(What you will do):
Copy out the listing from the line containing "Screen dimensions: 883x990" up to and including the line containing "click(482, 146)".

(Extracted records):
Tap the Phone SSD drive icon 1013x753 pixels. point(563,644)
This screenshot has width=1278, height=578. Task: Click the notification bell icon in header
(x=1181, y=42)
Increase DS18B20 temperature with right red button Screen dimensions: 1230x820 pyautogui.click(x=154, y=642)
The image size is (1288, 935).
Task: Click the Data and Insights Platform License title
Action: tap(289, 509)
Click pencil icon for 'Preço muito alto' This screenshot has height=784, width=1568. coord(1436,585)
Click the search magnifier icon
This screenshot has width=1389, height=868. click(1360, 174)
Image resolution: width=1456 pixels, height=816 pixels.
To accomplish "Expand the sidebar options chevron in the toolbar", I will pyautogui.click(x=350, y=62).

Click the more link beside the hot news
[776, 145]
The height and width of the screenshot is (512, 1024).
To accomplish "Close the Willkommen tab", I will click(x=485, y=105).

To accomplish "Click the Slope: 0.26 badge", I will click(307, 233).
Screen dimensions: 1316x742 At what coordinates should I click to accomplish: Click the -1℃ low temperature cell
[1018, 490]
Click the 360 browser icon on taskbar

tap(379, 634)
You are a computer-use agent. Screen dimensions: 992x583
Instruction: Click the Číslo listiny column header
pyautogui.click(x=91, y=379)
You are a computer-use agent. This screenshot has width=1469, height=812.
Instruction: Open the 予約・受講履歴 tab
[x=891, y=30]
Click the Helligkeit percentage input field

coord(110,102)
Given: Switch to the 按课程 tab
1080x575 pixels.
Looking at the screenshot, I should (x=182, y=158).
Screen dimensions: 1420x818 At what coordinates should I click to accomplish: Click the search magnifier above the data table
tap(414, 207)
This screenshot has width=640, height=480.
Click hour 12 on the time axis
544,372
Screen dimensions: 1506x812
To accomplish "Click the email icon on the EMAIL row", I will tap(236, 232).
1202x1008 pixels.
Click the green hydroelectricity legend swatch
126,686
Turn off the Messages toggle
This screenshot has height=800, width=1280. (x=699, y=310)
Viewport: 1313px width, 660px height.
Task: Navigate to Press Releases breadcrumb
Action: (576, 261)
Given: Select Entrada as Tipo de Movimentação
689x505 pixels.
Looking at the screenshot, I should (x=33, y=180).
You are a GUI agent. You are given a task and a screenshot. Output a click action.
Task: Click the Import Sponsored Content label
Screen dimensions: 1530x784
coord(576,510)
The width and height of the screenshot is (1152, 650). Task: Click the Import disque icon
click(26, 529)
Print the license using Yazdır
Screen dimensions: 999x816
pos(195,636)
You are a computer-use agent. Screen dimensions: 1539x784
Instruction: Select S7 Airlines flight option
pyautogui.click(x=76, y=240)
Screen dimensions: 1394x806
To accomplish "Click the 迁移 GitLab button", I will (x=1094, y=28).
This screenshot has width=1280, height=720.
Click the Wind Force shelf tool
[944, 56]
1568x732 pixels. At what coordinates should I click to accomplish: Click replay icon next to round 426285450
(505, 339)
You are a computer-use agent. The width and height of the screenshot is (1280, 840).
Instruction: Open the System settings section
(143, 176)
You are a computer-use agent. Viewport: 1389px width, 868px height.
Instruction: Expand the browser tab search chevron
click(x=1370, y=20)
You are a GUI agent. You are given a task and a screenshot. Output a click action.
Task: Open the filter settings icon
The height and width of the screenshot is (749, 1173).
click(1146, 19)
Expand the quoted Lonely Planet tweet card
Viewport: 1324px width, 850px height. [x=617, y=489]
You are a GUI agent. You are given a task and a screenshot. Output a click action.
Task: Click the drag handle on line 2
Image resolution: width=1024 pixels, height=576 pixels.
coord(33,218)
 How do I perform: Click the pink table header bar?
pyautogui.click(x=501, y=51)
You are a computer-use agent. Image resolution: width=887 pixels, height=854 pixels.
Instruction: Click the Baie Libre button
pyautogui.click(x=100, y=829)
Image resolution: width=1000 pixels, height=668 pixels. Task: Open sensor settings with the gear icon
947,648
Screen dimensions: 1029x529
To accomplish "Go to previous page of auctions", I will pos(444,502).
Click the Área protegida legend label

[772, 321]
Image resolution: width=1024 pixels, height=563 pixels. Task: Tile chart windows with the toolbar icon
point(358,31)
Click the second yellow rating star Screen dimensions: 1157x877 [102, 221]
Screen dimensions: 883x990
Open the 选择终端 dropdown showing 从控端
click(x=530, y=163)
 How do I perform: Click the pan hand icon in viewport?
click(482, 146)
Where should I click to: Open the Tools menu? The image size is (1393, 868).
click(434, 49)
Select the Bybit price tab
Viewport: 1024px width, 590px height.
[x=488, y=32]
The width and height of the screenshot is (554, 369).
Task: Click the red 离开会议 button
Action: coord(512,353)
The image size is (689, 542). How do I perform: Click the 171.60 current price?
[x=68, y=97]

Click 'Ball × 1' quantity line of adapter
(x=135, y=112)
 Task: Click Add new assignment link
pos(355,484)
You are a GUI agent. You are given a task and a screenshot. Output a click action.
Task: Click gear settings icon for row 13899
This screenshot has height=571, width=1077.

(Answer to the exercise):
Screen dimensions: 883x990
Open the 选择终端 dropdown showing 从控端
click(x=530, y=163)
 How do I perform: Click the pan hand icon in viewport?
click(482, 146)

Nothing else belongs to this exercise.